_DIRECTIONS FOR THIS TASK_:
Say how many lines in the records hold "will". Nothing but the number should be given.

----------

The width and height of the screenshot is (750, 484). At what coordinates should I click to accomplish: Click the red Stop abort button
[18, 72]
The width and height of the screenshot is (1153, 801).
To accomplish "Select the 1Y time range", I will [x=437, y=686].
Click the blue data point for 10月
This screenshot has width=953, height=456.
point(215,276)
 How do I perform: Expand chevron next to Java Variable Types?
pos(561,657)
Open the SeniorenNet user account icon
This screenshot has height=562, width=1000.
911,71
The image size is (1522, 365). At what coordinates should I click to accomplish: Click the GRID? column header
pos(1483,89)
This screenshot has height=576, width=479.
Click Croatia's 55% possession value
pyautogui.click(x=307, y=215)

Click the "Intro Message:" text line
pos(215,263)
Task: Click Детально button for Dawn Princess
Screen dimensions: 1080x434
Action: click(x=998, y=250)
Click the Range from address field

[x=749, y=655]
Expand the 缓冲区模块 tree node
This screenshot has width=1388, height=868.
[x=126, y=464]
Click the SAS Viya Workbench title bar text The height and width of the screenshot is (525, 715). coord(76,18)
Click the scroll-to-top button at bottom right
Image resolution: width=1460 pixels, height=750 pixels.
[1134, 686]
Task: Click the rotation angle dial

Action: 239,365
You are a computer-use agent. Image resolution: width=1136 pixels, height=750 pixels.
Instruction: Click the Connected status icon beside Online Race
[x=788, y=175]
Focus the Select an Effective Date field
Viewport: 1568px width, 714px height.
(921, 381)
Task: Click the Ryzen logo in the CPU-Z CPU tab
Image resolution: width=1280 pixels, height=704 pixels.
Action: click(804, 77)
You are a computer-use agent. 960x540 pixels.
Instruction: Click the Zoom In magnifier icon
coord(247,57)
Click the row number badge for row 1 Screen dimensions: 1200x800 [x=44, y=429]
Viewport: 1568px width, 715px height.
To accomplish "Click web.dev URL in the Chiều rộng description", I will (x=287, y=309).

----------

_COMPLETED EXERCISE_:
2